## Exercise
Return, word for word, the lines of the listing below from the one with "This screenshot has width=944, height=560." through the one with "Open sorenasattari username", and no other lines.
-=-=-
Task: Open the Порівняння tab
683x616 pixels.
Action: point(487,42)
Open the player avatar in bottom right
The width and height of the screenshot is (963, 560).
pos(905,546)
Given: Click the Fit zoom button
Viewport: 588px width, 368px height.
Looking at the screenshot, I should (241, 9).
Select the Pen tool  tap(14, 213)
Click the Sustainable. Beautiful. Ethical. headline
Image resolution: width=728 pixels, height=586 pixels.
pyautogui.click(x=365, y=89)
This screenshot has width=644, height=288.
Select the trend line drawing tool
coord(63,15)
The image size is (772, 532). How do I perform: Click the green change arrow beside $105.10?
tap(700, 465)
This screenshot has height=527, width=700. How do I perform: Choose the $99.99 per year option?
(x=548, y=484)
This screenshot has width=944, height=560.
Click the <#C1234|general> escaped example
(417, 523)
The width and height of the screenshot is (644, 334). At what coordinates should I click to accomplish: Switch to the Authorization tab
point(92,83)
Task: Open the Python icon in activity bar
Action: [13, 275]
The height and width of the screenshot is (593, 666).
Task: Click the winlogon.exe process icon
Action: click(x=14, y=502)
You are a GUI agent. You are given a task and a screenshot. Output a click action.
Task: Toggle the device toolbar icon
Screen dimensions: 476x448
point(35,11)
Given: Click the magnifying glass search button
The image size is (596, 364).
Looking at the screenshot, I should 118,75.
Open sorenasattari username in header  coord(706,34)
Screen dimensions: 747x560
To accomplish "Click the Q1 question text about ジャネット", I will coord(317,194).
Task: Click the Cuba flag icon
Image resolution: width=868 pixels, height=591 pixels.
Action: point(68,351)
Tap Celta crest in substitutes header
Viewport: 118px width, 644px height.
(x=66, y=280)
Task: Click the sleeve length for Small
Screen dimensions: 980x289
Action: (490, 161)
-=-=-
## Answer to the problem
This screenshot has width=944, height=560.
Click the <#C1234|general> escaped example
(417, 523)
The width and height of the screenshot is (644, 334). At what coordinates should I click to accomplish: Switch to the Authorization tab
point(92,83)
Task: Open the Python icon in activity bar
Action: [13, 275]
The height and width of the screenshot is (593, 666).
Task: Click the winlogon.exe process icon
Action: click(x=14, y=502)
You are a GUI agent. You are given a task and a screenshot. Output a click action.
Task: Toggle the device toolbar icon
Screen dimensions: 476x448
point(35,11)
Given: Click the magnifying glass search button
The image size is (596, 364).
Looking at the screenshot, I should 118,75.
Open sorenasattari username in header  coord(706,34)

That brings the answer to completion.